**TASK GOAL**:
Present the data from the line that contains "Task: Switch to the Navigator tab" up to and including the line that contains "(x=848, y=490)" as a Markdown table with the columns Row and Line, leaving out any blank lines.
^^^^
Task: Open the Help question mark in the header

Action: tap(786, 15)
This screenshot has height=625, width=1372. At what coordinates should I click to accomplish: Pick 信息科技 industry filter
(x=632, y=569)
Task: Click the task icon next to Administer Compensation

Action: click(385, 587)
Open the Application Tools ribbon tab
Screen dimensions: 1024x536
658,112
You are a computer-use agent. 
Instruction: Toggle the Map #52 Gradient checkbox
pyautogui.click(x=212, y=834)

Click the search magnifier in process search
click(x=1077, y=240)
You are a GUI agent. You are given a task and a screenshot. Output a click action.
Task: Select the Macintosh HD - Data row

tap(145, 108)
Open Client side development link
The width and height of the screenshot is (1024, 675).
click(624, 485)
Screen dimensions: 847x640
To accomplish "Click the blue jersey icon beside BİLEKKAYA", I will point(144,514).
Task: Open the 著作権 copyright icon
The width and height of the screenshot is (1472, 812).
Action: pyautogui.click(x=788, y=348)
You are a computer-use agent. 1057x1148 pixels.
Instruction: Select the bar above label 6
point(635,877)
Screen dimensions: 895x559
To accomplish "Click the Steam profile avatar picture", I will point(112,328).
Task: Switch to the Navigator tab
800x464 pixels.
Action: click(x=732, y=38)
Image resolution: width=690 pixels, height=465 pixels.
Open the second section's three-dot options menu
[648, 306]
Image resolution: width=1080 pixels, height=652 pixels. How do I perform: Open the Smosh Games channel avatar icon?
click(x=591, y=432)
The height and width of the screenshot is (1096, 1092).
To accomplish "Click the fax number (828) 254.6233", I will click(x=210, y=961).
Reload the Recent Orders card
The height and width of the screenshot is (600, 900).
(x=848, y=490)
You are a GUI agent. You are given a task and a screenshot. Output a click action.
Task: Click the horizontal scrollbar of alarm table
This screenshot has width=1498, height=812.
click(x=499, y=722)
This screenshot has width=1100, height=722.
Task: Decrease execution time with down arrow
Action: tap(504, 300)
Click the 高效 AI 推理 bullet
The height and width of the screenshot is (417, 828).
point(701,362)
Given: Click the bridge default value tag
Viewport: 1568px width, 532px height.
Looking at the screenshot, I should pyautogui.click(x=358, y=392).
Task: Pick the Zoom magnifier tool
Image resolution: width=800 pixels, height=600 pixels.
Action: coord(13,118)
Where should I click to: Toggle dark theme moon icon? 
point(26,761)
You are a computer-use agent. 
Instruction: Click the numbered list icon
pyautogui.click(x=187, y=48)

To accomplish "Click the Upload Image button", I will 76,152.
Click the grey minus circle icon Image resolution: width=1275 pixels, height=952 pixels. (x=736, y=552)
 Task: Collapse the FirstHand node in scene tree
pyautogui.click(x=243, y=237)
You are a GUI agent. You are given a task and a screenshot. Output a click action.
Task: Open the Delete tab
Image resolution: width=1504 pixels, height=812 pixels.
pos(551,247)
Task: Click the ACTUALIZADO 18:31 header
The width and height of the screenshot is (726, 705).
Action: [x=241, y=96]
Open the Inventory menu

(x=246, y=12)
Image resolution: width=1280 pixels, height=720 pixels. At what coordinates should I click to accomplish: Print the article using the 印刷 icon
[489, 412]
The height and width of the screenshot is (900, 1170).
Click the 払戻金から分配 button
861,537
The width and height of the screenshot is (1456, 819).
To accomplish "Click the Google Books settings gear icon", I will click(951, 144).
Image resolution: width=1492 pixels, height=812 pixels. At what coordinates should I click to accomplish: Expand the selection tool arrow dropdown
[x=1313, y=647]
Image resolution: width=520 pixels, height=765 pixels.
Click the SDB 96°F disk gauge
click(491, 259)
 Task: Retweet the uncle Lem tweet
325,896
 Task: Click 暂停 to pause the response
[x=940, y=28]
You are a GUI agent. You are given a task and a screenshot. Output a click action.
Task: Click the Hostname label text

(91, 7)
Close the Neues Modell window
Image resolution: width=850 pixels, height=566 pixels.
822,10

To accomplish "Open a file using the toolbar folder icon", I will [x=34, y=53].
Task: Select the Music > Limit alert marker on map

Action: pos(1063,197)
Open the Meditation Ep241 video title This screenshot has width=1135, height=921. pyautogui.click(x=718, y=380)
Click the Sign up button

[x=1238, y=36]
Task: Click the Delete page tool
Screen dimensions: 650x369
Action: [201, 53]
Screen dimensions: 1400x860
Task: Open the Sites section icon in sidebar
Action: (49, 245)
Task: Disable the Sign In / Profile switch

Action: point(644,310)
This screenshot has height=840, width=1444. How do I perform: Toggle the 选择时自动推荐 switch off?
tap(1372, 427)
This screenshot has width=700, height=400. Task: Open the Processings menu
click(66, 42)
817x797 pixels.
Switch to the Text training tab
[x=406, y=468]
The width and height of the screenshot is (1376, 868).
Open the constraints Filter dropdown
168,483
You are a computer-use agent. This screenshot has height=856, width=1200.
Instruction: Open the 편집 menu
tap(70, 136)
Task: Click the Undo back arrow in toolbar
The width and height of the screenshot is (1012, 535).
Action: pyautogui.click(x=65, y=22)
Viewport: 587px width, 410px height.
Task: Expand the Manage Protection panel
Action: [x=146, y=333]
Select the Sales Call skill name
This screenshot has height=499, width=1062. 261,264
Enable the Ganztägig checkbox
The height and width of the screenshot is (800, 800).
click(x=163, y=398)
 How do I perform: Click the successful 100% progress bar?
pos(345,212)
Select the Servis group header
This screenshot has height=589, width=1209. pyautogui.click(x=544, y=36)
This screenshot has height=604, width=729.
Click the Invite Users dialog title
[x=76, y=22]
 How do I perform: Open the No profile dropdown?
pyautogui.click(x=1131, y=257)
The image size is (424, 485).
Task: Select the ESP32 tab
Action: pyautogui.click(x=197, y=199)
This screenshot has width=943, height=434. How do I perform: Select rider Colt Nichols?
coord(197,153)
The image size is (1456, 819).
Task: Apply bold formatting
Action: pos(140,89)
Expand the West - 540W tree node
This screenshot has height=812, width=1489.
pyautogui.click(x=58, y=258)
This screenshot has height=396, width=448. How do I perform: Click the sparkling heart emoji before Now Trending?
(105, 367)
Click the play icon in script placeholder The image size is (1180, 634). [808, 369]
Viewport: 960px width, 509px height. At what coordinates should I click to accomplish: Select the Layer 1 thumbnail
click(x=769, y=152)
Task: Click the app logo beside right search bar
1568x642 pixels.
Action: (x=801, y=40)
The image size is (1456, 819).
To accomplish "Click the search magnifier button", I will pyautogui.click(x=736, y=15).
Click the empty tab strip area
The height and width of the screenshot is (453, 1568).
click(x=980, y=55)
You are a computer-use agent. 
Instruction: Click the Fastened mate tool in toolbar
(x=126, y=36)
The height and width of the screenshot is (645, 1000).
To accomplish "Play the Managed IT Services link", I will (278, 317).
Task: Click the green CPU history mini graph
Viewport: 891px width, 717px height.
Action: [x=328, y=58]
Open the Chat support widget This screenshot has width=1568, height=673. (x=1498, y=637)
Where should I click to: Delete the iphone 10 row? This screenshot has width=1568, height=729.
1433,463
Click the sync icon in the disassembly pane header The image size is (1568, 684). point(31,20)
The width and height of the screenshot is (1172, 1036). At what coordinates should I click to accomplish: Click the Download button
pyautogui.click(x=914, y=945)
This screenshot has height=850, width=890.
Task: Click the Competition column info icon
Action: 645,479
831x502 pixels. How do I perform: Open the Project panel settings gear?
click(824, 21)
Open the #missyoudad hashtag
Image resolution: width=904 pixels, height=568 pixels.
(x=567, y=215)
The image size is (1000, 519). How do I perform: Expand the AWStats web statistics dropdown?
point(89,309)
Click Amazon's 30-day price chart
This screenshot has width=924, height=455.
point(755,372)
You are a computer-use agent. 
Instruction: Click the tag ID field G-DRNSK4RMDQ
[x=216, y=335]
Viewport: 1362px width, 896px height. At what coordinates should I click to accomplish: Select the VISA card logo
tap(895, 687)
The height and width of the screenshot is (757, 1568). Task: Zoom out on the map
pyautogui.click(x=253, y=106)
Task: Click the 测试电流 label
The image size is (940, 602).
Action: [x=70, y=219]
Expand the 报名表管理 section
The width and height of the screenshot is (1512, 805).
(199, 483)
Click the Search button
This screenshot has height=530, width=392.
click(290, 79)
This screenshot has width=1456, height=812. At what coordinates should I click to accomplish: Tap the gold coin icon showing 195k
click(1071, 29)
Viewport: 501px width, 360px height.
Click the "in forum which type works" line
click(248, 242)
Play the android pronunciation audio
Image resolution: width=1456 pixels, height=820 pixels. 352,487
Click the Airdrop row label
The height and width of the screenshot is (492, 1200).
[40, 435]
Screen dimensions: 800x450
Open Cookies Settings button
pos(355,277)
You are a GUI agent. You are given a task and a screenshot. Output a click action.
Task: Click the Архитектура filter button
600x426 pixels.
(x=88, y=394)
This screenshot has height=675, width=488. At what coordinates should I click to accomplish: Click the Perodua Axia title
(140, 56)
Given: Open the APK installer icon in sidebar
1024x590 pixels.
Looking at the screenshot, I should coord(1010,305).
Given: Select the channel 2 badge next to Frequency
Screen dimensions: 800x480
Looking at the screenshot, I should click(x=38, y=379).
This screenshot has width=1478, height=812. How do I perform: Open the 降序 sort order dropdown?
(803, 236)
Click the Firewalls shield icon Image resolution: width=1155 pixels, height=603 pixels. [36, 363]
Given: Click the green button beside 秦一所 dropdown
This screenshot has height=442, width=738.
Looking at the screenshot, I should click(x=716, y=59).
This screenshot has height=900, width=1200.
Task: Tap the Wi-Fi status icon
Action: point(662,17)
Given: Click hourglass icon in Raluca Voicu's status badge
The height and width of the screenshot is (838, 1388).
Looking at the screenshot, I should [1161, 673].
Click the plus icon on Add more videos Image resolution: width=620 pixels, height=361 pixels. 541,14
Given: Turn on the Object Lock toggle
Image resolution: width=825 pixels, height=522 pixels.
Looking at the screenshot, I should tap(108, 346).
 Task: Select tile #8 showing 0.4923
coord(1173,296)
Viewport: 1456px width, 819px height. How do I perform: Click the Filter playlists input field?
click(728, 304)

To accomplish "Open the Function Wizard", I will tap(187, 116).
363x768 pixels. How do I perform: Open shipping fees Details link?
^^^^
**WRITTEN REPLY**:
| Row | Line |
|---|---|
| 1 | Task: Switch to the Navigator tab |
| 2 | 800x464 pixels. |
| 3 | Action: click(x=732, y=38) |
| 4 | Image resolution: width=690 pixels, height=465 pixels. |
| 5 | Open the second section's three-dot options menu |
| 6 | [648, 306] |
| 7 | Image resolution: width=1080 pixels, height=652 pixels. How do I perform: Open the Smosh Games channel avatar icon? |
| 8 | click(x=591, y=432) |
| 9 | The height and width of the screenshot is (1096, 1092). |
| 10 | To accomplish "Click the fax number (828) 254.6233", I will click(x=210, y=961). |
| 11 | Reload the Recent Orders card |
| 12 | The height and width of the screenshot is (600, 900). |
| 13 | (x=848, y=490) |